(Stored data)
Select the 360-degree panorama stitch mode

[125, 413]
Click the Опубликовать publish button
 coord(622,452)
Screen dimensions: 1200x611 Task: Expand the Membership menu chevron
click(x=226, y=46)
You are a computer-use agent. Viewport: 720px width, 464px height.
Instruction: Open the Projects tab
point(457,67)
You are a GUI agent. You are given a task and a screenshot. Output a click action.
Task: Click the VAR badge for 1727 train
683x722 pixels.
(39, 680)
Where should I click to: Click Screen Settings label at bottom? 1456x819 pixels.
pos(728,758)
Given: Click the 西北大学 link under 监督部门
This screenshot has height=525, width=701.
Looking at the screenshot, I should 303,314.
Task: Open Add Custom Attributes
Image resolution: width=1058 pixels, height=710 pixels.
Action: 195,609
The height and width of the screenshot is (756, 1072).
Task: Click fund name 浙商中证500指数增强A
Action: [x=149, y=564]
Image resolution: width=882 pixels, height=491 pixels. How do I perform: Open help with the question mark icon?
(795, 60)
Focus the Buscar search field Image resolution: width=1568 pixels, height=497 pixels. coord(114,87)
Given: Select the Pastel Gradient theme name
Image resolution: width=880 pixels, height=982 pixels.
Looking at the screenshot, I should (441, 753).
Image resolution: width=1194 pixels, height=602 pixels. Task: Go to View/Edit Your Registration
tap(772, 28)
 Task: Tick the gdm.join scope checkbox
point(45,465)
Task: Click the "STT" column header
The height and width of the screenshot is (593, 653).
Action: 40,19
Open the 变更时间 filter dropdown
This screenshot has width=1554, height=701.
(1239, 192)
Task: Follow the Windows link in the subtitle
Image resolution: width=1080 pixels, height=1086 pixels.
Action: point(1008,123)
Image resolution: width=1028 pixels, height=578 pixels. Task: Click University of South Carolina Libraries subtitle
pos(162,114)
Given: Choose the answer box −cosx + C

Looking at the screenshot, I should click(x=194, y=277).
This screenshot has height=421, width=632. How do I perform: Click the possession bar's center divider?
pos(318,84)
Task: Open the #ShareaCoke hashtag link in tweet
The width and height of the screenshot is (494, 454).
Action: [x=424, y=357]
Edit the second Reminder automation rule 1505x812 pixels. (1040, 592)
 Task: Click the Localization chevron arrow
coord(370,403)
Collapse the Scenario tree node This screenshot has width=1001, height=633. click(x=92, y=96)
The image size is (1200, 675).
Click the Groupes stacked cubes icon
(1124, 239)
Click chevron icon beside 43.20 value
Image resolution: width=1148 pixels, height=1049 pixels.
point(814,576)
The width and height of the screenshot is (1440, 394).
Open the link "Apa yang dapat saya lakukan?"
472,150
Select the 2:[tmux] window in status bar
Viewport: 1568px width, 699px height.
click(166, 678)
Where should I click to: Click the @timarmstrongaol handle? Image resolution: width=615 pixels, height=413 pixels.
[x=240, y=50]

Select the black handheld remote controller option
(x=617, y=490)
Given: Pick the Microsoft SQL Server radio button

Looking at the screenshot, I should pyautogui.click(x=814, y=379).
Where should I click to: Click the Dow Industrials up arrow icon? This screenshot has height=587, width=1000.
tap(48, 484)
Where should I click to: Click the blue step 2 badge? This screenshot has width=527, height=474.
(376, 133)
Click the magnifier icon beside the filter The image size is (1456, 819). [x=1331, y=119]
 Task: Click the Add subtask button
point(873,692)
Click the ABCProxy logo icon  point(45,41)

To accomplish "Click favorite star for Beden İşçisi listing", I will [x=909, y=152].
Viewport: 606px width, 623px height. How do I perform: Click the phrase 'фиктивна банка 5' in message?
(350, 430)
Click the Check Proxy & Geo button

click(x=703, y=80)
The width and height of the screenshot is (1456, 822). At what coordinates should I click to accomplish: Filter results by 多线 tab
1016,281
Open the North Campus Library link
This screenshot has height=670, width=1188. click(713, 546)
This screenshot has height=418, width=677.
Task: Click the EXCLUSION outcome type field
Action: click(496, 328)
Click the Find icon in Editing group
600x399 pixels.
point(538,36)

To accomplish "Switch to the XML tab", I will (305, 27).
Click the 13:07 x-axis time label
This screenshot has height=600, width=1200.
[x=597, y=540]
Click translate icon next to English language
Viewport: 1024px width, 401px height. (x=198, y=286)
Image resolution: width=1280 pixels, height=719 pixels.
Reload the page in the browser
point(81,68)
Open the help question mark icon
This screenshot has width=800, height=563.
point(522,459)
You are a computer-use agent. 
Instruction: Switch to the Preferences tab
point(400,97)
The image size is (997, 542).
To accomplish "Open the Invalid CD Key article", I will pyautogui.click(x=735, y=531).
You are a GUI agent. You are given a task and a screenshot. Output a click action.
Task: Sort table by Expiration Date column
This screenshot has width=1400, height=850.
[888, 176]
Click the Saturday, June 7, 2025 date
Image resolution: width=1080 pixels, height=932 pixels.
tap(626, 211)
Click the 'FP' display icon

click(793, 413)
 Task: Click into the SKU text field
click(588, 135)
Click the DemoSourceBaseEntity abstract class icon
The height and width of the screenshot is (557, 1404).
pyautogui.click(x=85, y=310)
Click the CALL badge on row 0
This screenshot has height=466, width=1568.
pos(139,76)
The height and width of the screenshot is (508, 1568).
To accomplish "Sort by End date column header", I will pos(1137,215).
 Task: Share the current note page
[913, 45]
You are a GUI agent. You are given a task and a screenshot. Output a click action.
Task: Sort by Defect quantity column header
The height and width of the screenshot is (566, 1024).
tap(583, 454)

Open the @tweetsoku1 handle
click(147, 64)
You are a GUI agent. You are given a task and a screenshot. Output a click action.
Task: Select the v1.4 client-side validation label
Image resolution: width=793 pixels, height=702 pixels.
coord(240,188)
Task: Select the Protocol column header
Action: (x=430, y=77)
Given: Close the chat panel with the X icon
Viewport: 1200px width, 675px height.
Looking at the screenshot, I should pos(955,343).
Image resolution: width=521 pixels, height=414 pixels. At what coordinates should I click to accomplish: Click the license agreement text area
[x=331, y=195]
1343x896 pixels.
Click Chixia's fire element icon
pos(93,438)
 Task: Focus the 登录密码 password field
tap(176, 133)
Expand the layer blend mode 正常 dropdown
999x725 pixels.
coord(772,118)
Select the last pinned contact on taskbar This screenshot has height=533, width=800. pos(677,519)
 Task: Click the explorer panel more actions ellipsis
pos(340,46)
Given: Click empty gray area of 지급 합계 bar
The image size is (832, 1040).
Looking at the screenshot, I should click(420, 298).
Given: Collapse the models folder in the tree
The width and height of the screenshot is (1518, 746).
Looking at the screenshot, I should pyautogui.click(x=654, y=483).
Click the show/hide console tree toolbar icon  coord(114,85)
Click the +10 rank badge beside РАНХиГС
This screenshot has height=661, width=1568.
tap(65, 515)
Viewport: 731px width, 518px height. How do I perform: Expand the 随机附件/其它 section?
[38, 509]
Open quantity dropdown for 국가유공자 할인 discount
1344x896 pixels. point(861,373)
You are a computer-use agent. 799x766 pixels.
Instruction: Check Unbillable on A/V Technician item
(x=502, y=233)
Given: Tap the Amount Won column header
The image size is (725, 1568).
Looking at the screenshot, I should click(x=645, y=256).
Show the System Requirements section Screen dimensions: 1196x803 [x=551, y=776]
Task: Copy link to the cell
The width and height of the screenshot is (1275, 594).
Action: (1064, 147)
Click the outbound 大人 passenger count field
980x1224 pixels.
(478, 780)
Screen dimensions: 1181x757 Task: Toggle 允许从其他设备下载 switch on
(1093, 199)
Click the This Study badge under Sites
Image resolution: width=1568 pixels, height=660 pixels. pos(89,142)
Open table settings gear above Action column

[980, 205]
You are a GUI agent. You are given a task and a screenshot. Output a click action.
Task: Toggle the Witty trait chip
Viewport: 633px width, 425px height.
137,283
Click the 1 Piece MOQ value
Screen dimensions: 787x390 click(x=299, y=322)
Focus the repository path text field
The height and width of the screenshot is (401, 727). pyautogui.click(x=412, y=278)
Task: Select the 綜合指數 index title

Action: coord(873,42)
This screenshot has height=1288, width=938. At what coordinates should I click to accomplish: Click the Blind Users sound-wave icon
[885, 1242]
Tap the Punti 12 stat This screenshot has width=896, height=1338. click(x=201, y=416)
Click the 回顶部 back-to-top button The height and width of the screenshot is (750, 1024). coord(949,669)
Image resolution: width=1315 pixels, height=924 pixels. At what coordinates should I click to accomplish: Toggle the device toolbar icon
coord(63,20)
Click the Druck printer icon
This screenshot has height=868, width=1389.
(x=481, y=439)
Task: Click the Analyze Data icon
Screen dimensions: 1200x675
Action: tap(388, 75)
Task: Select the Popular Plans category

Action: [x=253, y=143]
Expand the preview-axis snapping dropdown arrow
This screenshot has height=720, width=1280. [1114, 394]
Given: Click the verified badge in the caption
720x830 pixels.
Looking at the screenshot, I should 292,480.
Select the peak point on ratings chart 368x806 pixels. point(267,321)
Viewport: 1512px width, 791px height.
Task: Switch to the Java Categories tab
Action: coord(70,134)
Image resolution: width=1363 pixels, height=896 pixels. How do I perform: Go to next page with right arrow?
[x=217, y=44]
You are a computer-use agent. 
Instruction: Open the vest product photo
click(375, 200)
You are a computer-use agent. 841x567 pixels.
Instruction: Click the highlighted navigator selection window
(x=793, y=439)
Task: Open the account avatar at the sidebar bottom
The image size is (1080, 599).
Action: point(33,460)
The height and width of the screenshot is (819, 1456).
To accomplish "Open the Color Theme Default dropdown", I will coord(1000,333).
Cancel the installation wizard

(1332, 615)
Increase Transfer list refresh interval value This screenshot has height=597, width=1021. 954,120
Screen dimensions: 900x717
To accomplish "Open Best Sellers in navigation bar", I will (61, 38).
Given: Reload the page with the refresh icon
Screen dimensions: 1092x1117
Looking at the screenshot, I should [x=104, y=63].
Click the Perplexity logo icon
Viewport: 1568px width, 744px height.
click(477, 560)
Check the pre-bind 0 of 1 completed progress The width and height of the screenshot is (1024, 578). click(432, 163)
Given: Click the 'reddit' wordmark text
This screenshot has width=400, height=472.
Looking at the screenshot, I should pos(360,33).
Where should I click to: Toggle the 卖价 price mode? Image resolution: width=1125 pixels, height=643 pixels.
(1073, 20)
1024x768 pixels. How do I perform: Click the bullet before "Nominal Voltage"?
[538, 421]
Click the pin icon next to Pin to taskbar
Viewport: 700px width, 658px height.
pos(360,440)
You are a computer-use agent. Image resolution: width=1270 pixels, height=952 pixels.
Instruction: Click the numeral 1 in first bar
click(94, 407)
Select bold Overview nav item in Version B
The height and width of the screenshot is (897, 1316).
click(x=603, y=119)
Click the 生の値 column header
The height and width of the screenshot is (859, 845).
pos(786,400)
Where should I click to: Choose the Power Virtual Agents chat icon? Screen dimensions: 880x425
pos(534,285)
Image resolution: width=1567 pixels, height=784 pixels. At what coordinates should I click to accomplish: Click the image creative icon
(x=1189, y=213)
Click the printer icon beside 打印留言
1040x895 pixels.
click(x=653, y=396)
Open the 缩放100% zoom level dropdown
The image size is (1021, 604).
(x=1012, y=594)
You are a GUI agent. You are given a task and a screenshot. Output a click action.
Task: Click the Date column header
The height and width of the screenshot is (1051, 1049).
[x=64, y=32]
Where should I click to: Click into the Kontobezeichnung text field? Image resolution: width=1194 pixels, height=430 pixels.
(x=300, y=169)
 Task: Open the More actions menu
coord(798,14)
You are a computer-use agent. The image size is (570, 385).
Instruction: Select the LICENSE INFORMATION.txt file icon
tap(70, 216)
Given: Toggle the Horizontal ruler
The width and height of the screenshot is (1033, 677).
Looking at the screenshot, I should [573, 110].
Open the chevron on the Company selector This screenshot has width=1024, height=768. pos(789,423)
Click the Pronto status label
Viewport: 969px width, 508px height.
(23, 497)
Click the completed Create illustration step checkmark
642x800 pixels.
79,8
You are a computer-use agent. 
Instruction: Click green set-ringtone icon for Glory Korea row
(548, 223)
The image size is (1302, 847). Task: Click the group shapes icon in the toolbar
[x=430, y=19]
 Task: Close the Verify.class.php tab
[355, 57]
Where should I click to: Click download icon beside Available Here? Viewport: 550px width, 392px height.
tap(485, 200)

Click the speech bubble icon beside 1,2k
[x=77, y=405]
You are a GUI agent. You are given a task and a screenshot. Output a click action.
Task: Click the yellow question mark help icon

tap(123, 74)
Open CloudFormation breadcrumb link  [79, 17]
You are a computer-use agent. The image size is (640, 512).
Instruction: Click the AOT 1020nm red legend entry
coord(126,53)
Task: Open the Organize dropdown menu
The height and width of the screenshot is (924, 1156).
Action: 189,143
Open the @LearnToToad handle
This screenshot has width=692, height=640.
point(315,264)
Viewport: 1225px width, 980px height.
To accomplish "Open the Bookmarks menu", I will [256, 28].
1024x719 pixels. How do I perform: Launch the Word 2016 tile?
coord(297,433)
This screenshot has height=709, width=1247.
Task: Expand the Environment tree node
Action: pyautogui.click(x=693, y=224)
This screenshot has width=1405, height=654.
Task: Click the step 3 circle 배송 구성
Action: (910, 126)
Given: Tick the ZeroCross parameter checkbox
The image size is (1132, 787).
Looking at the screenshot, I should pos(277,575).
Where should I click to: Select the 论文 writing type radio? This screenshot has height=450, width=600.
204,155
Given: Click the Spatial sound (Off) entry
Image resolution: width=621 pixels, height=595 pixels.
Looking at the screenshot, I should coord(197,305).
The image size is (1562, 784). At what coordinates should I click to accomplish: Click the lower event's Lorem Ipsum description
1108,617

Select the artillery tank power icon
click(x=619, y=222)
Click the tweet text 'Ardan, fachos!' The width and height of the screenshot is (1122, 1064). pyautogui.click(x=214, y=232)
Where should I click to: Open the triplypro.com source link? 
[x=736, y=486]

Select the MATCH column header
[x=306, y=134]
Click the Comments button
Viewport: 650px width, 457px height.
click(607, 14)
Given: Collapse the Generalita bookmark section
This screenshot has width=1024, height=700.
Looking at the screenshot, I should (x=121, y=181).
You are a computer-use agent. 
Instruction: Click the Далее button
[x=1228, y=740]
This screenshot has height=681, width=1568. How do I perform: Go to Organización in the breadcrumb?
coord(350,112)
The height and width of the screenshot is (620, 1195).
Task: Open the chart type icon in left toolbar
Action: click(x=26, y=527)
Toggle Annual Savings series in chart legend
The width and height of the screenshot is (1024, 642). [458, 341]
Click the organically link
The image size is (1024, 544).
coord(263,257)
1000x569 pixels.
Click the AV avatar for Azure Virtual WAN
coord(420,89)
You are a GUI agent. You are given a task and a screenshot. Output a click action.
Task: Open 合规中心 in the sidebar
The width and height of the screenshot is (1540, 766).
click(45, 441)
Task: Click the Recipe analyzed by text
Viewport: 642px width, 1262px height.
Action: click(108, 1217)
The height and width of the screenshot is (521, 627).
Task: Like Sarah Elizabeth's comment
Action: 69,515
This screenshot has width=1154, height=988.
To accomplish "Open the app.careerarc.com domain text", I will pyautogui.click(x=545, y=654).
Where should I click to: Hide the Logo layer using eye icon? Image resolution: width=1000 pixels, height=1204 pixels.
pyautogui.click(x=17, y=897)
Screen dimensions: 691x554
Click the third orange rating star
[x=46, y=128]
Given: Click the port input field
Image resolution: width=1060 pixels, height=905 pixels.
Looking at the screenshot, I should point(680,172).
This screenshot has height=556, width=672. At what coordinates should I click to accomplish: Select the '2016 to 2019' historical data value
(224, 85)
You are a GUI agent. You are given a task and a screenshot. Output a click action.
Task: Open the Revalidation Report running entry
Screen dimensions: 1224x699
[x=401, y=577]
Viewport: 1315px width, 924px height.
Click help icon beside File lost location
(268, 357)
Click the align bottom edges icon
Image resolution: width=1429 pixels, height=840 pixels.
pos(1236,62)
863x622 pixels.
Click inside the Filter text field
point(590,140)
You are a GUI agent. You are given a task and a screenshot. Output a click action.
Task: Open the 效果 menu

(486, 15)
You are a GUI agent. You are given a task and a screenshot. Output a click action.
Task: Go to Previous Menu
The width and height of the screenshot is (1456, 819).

◆ **What needs to be done**
Take the records above and return, word for word, only the lines that fall from the line with "Open CloudFormation breadcrumb" to the line with "Viewport: 1225px width, 980px height.", both of them included.

◆ **Answer area**
Open CloudFormation breadcrumb link  [79, 17]
You are a computer-use agent. The image size is (640, 512).
Instruction: Click the AOT 1020nm red legend entry
coord(126,53)
Task: Open the Organize dropdown menu
The height and width of the screenshot is (924, 1156).
Action: 189,143
Open the @LearnToToad handle
This screenshot has width=692, height=640.
point(315,264)
Viewport: 1225px width, 980px height.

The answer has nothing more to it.